Let $(\Omega ,\mathcal F,\mathbb P)$ a probability space. I'm trying to understand better $\sigma -$algebra in probability, in particular the $\sigma -$algebra $$\mathcal F_T=\{A\in \mathcal F\mid A\cap \{T\leq t\}\in \mathcal F_t, \forall t\geq 0\},$$ where $T$ is a stopping time and $(\mathcal F_t)$ is a filtration.
Let $(X_n)_{n\in\mathbb N}$ independant Bernoulli r.v. Set $$S=\inf\left\{n\in\mathbb N\mid \sum_{k=1}^nX_i\geq 1\right \}$$ and $$T=\inf\left\{n\in\mathbb N\mid \sum_{k=1}^n X_k\geq 2\right \}.$$
It's written that $S\in \mathcal F_T$ but $S\notin \sigma (T)$, and I don't really understand why. The fact that $S\in \mathcal F_T$ I can imagine that it come from the fact that if $T$ occur, then $S$ occurred. It's what I read (even if I don't really understand in what this is related to $\mathcal F_T$ I totally agree with the last sentence). But Why isn't it in $\sigma (T)$ ? Because if we know $T$, then we know $S$, no ?
$\mathcal{F}_T$ is basically everything that you know by knowing the process up to time $T$. So $S\in\mathcal{F}_T$ since the stopping time $S$ has to happened before $T$.

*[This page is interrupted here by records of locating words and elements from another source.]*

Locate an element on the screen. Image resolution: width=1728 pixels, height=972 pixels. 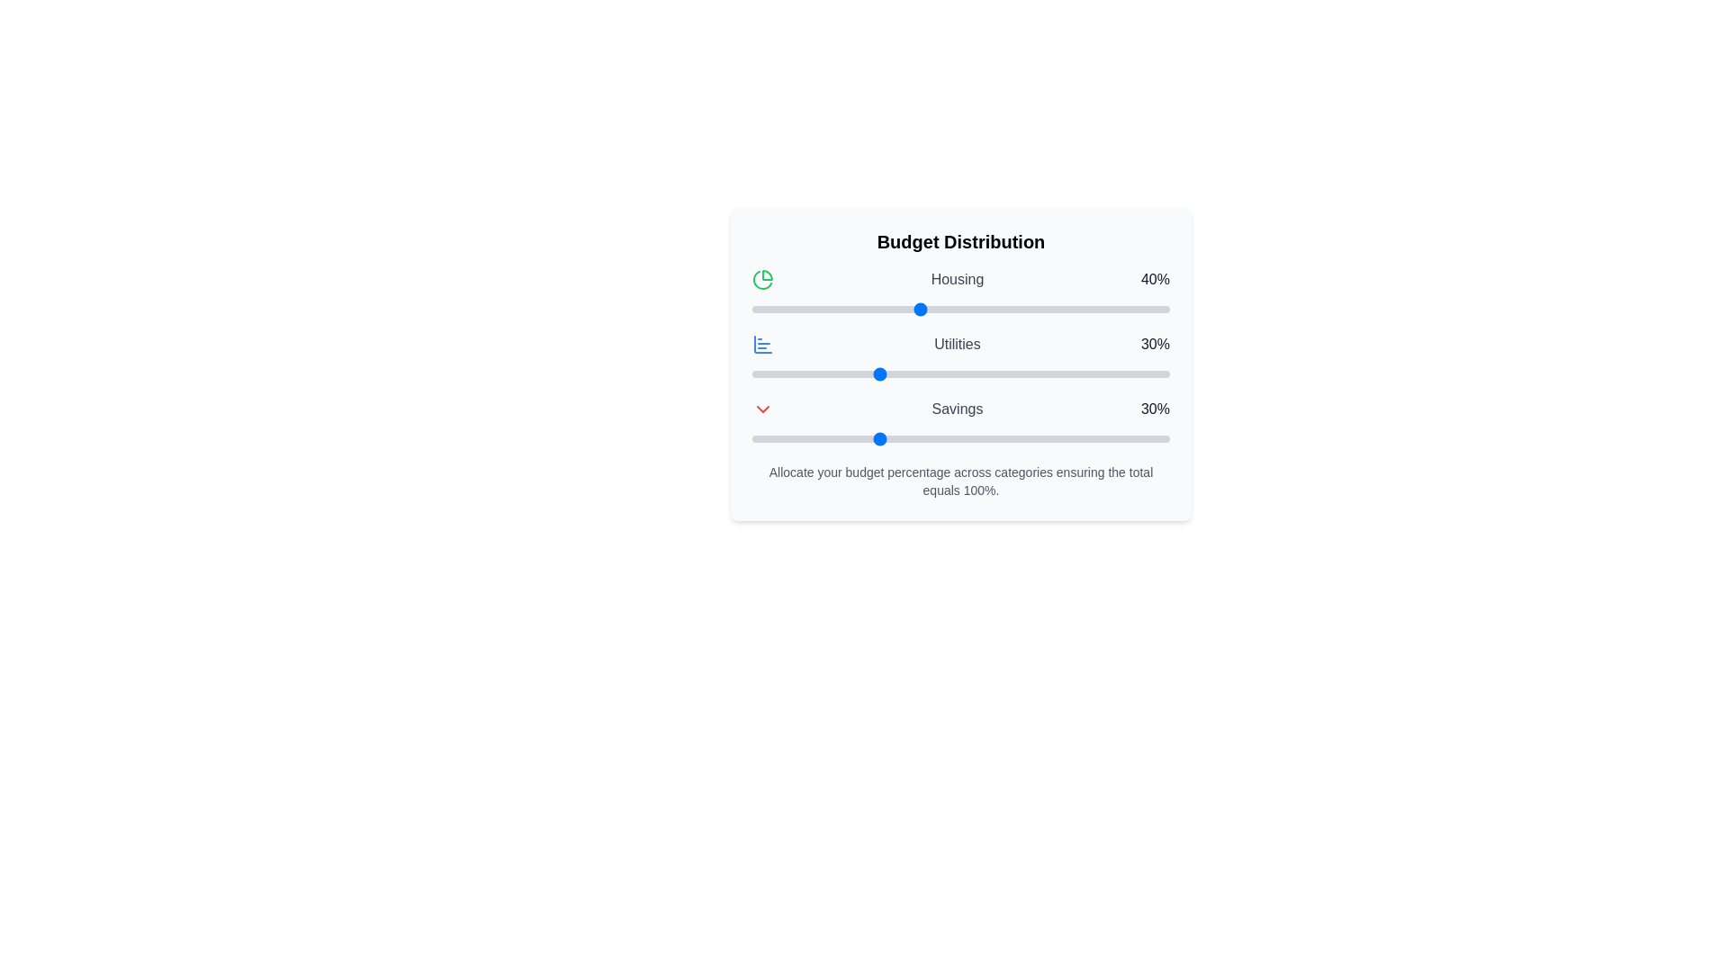
the Housing percentage slider is located at coordinates (927, 308).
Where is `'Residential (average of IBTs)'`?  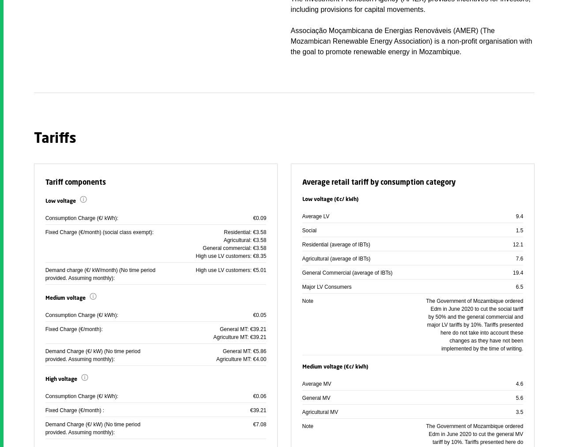 'Residential (average of IBTs)' is located at coordinates (302, 244).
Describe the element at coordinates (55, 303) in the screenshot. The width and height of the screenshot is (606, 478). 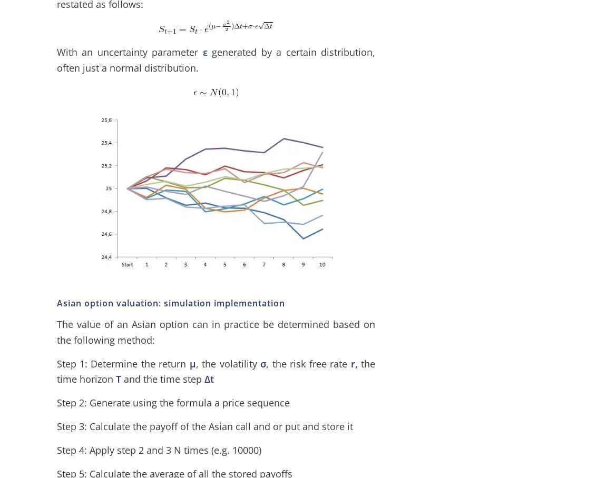
I see `'Asian option valuation: simulation implementation'` at that location.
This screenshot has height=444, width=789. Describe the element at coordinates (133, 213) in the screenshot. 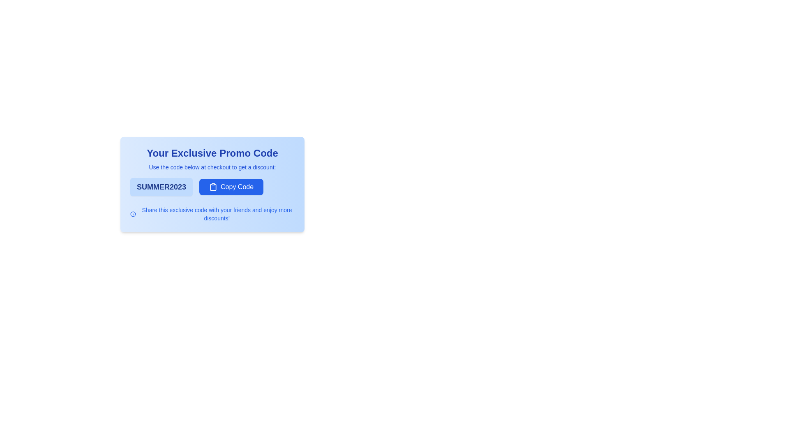

I see `the circular outline icon located near the bottom-left corner of the promotional message box to emphasize additional information` at that location.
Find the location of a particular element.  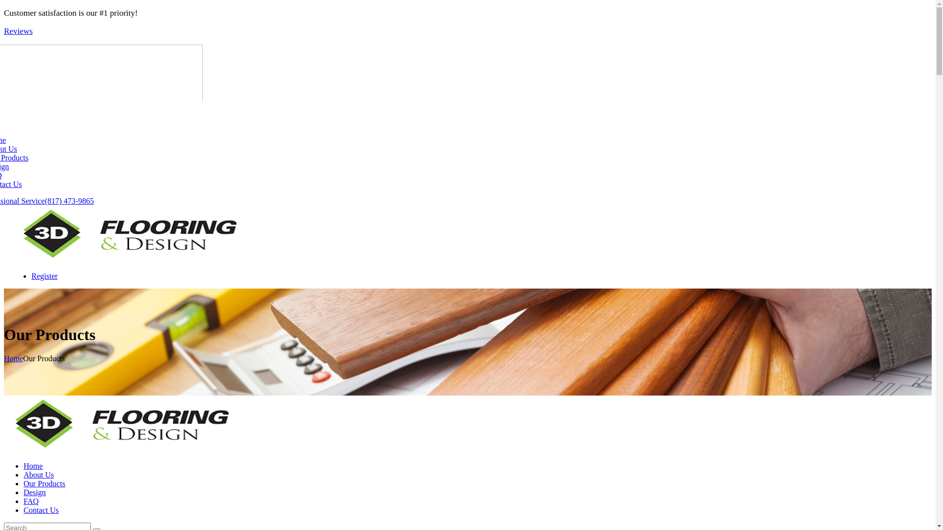

'Home' is located at coordinates (13, 358).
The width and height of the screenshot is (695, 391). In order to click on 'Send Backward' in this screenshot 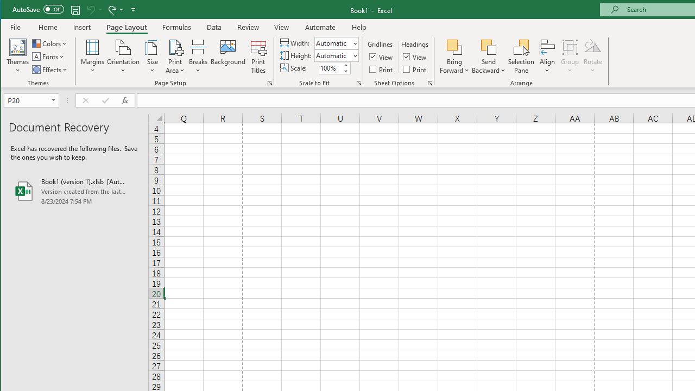, I will do `click(488, 56)`.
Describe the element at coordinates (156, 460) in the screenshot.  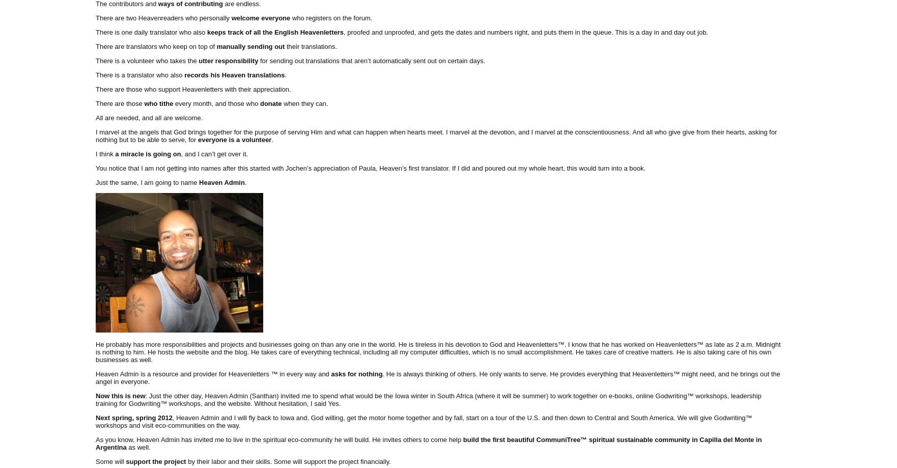
I see `'support the project'` at that location.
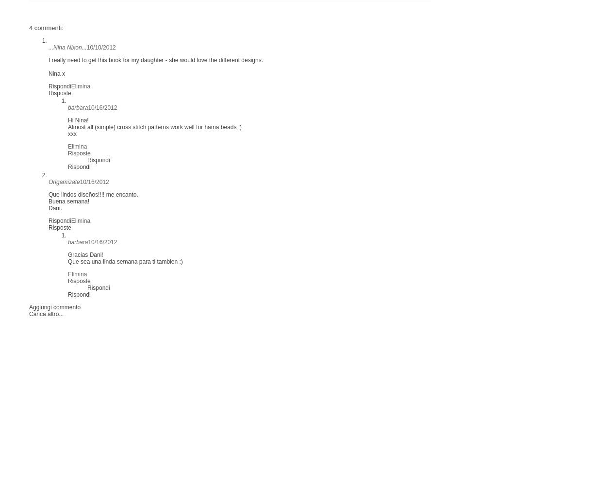 This screenshot has height=487, width=596. Describe the element at coordinates (101, 47) in the screenshot. I see `'10/10/2012'` at that location.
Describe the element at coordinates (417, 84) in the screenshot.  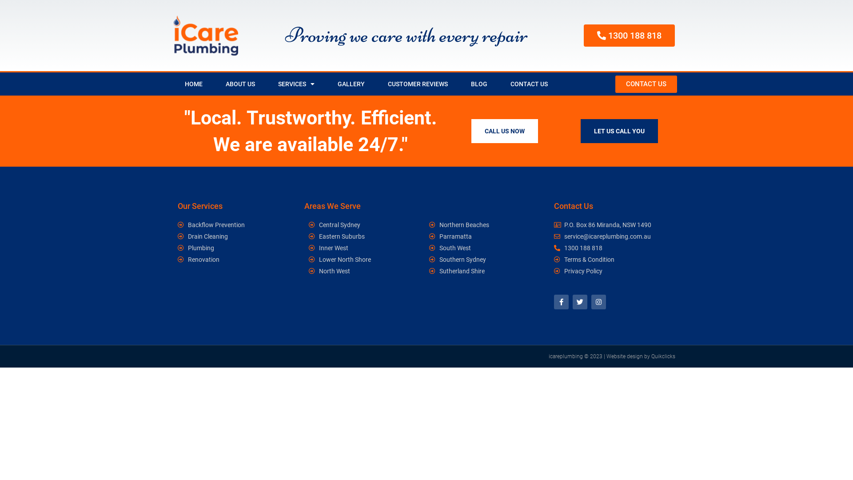
I see `'CUSTOMER REVIEWS'` at that location.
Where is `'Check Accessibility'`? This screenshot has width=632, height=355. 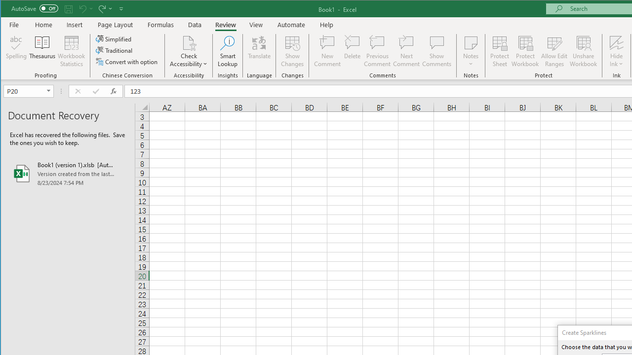 'Check Accessibility' is located at coordinates (189, 51).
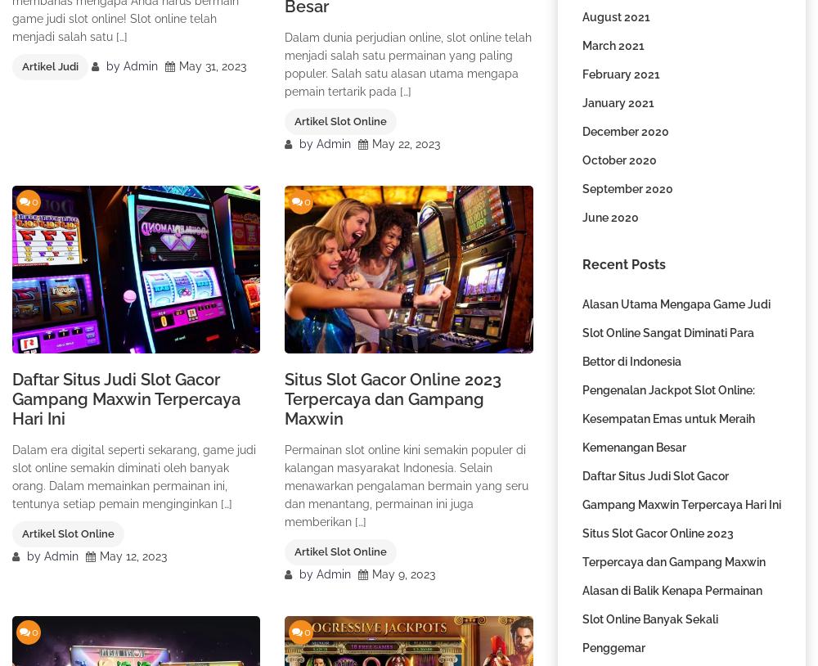  I want to click on 'September 2020', so click(627, 188).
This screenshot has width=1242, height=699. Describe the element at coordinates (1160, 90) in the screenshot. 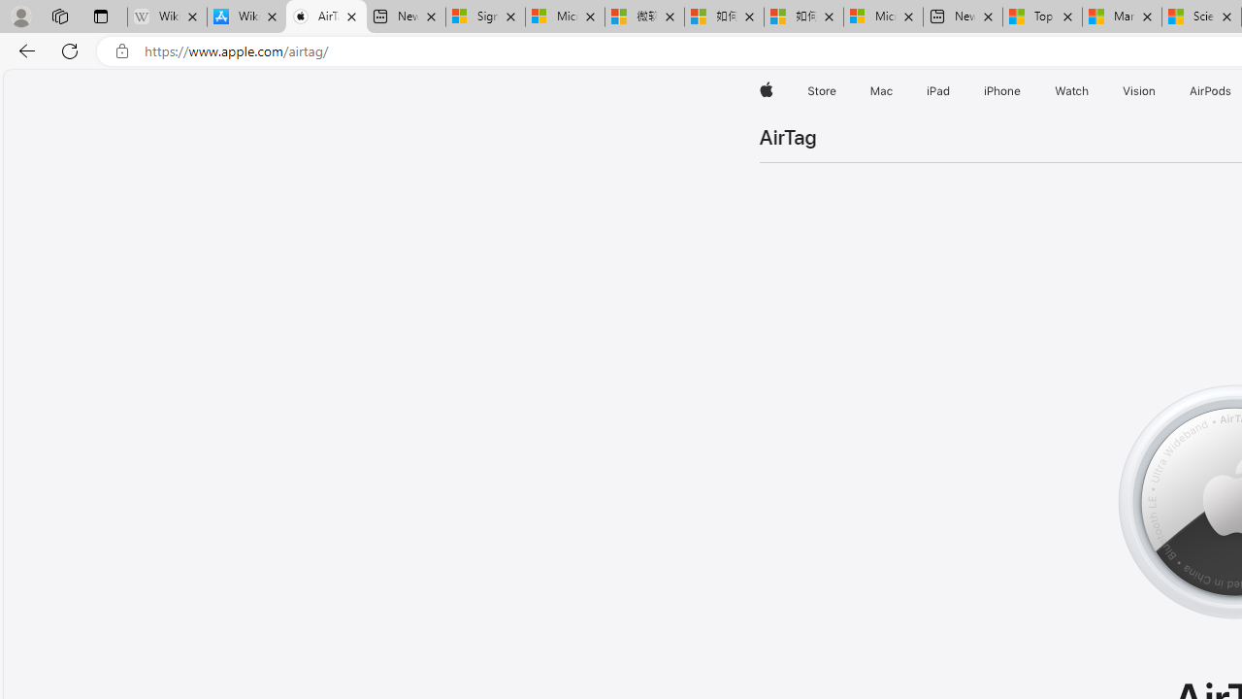

I see `'Vision menu'` at that location.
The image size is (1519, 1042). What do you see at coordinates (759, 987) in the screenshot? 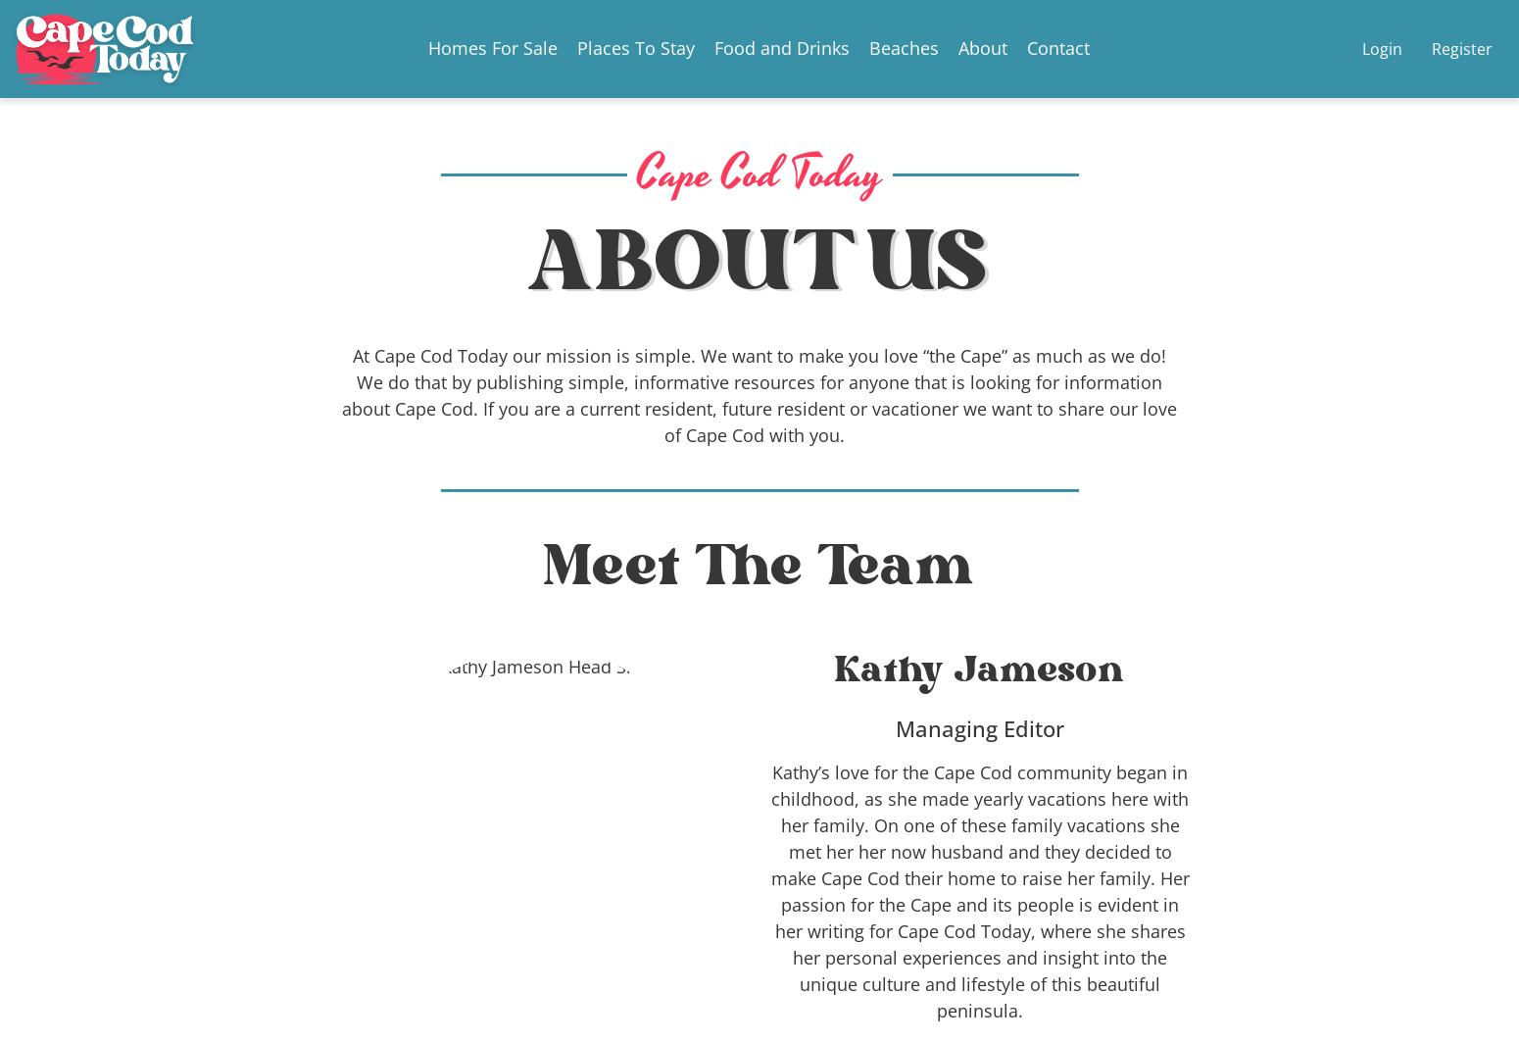
I see `'15 Best Restaurants in Yarmouth Massachusetts'` at bounding box center [759, 987].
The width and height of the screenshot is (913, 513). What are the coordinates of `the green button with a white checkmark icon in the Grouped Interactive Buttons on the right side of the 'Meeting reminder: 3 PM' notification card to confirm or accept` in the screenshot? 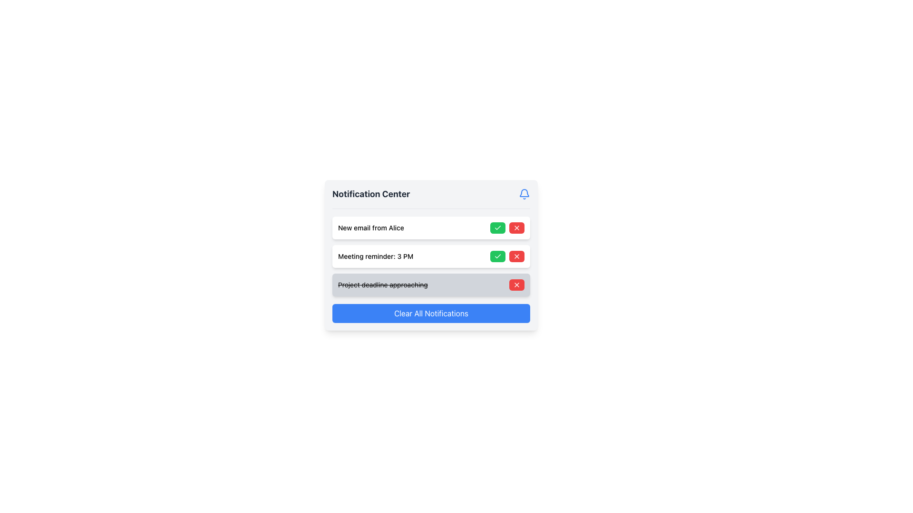 It's located at (506, 257).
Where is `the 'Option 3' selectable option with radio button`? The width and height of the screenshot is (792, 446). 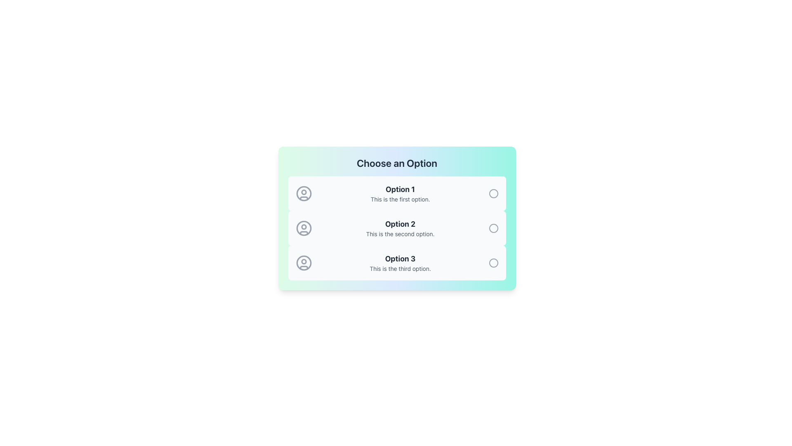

On the other hand, $\sigma(T)$ "is" what knowing $T$ alone gives you, in other words, measurable sets recovered from deterministic functions of $T$. Now knowing $T$ doesn't exactly tell you what $S$ is, since we could have $S=T-1,T-2,\dots,1$ and there is no way to recover $S$ from $T$ alone, which is why $S\notin\sigma(T)$.